Cancer remains one of the leading global causes of death, accounting for approximately one in every six deaths, with its prevalence steadily rising due to factors like aging populations, lifestyle habits such as smoking, unhealthy diets, obesity, physical inactivity, and air pollution. The present study is driven by the need to find effective treatments for cyclophosphamide (CP)-induced organ toxicity, especially lung damage caused by its toxic metabolite acrolein. CP’s use is limited due to oxidative stress, antioxidant depletion, and increased pro-inflammatory cytokines leading to cell death and tissue injury. Existing therapies are inadequate, highlighting the need for safer, more effective protective strategies.

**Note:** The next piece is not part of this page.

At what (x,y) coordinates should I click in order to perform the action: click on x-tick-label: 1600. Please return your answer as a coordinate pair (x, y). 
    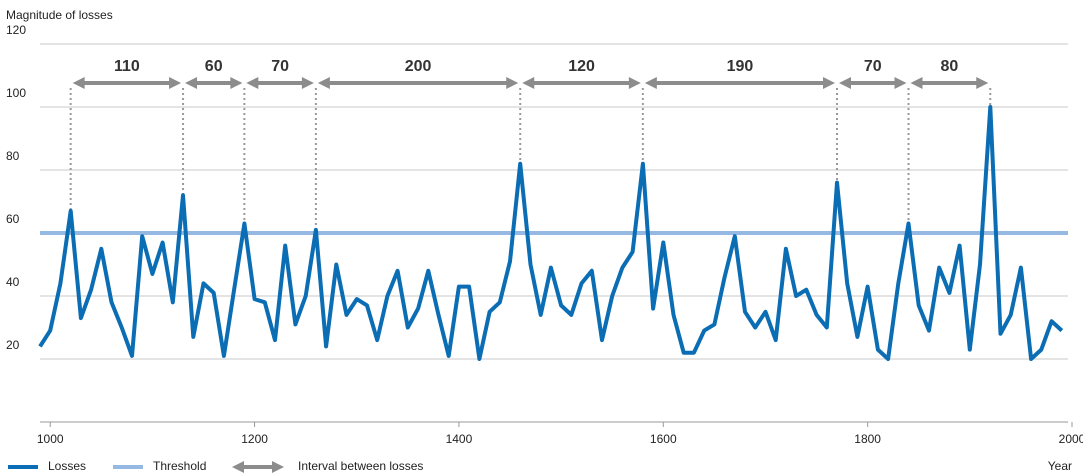
    Looking at the image, I should click on (664, 439).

The comprehensive evaluation of biochemical and histological markers reveals that cilnidipine, particularly at a higher dose, mitigates oxidative damage, reduces pro-inflammatory cytokine levels, and maintains tissue integrity. Its dual calcium channel blocking ability, coupled with its capacity to activate antioxidant defenses and suppress inflammatory pathways, underscores its therapeutic potential beyond hypertension. The findings suggest that cilnidipine can be repurposed as an adjunctive treatment in cancer therapy to reduce organ toxicity associated with cyclophosphamide and possibly other chemotherapeutic agents.